+++ Extracted records

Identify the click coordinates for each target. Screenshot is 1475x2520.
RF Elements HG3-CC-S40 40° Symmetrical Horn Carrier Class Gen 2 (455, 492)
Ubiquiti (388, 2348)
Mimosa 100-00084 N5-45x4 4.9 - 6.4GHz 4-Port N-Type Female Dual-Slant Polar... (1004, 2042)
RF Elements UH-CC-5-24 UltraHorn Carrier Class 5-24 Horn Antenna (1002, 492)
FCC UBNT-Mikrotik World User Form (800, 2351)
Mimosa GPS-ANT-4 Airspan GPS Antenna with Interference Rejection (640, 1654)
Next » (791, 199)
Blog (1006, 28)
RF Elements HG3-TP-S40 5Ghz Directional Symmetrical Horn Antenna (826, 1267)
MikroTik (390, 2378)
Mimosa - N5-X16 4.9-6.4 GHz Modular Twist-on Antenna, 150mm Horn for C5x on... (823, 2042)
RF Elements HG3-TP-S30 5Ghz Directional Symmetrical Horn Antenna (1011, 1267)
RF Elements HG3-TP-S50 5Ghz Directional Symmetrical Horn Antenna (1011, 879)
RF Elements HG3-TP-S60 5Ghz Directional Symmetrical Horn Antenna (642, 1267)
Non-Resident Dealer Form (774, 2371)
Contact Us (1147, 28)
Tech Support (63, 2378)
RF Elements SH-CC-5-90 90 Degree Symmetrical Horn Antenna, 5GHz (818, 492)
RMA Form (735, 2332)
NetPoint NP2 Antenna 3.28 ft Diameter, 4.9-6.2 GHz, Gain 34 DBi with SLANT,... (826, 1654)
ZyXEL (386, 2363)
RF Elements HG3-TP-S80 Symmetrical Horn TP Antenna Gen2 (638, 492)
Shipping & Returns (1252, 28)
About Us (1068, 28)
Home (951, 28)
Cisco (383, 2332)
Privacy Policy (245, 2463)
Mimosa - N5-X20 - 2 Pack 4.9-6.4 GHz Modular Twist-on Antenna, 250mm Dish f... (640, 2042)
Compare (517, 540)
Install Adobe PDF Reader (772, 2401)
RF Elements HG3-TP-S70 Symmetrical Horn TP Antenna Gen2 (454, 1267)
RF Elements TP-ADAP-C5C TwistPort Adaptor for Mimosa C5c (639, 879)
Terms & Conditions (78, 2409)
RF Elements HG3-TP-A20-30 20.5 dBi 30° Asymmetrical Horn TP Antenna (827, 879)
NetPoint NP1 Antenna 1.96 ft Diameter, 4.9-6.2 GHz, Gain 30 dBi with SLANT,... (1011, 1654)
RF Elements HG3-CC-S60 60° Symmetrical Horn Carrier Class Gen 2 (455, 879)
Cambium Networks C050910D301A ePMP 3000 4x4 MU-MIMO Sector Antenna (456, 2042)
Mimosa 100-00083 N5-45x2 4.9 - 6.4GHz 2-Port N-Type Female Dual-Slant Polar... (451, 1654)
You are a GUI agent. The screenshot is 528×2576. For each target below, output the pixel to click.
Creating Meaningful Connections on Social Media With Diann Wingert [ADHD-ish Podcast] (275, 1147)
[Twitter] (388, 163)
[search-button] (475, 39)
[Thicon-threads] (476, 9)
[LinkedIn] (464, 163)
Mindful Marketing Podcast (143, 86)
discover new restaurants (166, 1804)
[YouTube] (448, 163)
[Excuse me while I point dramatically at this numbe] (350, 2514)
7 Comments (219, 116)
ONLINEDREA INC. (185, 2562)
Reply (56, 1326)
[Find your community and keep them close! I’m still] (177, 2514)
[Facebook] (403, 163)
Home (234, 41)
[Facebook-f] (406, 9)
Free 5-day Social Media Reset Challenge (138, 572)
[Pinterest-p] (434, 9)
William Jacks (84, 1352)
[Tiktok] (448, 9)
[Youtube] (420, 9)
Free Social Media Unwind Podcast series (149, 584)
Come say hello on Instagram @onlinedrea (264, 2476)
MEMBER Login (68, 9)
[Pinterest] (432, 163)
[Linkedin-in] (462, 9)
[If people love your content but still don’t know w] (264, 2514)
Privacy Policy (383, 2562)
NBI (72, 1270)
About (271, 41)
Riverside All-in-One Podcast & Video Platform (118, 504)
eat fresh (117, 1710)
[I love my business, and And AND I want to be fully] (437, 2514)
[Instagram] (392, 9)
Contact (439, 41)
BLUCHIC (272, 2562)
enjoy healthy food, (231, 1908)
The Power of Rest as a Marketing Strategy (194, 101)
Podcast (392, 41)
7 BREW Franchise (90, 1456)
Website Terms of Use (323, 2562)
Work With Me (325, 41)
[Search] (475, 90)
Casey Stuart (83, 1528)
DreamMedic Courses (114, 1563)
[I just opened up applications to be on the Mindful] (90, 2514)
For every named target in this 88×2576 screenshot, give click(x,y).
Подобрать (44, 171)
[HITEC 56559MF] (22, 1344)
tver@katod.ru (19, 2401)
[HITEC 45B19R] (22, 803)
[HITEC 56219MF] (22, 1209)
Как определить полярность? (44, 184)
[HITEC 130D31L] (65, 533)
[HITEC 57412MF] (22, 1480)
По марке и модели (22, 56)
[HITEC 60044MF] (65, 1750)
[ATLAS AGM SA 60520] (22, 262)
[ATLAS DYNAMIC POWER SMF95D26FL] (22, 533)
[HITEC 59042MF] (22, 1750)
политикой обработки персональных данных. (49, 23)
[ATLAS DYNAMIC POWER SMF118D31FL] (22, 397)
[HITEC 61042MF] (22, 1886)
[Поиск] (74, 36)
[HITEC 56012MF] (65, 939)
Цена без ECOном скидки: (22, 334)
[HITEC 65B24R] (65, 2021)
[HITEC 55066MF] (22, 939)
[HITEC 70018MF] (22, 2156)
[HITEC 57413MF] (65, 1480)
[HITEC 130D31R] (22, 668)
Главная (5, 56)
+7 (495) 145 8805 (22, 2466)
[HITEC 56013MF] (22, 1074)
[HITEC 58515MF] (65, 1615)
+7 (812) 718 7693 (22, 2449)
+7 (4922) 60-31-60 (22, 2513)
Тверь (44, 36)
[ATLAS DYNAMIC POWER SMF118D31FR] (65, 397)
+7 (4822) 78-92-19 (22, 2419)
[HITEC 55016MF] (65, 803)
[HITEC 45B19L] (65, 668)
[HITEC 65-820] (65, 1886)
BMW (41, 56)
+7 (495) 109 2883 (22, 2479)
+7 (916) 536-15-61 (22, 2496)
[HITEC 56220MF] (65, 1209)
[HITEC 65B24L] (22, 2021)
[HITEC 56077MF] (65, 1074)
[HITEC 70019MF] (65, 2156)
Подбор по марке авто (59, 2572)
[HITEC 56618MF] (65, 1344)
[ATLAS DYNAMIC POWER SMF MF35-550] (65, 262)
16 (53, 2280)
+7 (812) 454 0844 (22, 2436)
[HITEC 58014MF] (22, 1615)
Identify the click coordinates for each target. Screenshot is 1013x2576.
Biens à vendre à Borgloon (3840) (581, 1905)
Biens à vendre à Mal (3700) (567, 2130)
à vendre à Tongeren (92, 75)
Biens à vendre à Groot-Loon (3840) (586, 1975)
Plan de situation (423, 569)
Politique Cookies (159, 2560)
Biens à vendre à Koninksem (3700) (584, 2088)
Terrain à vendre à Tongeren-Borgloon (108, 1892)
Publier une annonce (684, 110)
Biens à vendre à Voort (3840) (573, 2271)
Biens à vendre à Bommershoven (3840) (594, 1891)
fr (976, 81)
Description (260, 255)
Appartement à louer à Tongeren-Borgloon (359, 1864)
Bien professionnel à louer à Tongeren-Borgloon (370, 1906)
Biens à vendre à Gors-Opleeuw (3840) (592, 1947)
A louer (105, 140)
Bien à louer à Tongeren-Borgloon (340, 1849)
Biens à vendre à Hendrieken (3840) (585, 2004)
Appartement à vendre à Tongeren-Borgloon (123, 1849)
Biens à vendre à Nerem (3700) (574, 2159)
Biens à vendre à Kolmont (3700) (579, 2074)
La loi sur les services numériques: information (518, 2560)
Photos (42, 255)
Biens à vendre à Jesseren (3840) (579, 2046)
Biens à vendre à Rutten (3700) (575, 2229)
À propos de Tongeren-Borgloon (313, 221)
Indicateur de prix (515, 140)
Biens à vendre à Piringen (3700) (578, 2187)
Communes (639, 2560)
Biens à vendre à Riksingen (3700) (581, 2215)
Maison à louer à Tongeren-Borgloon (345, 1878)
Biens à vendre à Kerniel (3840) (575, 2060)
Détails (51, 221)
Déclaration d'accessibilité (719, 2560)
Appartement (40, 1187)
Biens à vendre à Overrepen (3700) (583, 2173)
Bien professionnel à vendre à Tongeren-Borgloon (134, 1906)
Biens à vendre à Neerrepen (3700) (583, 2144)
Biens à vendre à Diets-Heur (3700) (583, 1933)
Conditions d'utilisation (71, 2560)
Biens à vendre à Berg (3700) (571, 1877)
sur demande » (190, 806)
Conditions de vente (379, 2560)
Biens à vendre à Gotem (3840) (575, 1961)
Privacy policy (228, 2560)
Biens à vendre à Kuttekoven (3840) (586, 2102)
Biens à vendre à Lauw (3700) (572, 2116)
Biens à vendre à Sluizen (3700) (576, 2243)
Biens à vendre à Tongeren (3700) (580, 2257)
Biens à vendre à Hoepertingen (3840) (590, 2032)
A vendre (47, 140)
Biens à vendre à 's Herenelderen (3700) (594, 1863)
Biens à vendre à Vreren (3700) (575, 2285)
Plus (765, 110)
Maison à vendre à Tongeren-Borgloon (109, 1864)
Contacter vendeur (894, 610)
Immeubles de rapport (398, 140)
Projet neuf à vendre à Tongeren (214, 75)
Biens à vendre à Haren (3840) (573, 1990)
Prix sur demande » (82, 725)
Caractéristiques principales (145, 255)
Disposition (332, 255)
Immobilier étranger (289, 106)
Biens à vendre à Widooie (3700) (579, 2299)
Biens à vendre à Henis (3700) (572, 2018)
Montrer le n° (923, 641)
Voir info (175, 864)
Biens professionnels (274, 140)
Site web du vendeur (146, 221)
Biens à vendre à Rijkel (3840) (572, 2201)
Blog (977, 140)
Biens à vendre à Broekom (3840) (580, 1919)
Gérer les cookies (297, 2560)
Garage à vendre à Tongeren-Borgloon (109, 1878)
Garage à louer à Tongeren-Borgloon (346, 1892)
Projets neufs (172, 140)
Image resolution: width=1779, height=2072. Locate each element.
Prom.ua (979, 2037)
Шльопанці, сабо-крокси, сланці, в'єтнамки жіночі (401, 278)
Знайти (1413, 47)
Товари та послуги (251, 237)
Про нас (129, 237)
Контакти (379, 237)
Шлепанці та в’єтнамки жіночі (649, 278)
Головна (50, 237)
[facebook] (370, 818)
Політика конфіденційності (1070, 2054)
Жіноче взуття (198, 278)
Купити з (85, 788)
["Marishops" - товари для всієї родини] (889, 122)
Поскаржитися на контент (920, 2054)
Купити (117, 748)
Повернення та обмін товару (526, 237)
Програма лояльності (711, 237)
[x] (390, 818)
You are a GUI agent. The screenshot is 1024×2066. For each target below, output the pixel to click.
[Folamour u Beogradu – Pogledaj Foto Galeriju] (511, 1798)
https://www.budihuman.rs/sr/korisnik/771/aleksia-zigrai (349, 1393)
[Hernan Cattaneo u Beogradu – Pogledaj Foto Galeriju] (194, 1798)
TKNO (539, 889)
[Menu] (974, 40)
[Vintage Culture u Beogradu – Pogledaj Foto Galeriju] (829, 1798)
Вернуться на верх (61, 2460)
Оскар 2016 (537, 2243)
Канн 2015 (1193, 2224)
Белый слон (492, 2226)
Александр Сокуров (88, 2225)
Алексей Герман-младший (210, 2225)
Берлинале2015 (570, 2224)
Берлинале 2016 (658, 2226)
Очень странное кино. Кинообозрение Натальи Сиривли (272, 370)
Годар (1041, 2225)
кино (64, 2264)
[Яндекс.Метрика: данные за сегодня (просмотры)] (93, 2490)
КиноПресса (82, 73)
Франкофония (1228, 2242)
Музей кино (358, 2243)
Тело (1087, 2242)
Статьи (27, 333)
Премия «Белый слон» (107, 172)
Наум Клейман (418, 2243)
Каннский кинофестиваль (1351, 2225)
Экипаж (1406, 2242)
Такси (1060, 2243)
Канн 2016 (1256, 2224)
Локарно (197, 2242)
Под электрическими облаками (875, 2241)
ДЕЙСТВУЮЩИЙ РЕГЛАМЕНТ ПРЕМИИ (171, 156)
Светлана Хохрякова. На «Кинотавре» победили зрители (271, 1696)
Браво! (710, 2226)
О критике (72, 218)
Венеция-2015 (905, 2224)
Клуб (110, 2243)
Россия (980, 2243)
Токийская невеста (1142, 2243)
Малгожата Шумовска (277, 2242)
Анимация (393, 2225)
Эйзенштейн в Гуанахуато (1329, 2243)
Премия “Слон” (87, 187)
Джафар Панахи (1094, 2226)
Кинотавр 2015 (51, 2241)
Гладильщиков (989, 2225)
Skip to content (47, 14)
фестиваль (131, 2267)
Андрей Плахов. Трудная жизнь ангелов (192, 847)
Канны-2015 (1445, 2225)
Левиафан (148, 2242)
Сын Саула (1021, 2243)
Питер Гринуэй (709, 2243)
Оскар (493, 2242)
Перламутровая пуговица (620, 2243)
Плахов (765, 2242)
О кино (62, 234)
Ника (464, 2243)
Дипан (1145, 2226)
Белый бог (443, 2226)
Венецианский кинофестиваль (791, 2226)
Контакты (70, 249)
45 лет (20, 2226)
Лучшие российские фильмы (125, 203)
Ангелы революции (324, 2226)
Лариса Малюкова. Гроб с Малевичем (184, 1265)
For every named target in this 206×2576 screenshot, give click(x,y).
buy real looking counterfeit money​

++++++

Using the records above, give the number of lines in which the word "Podcast" occurs, and nothing else.

◆ Problem solution ◆
5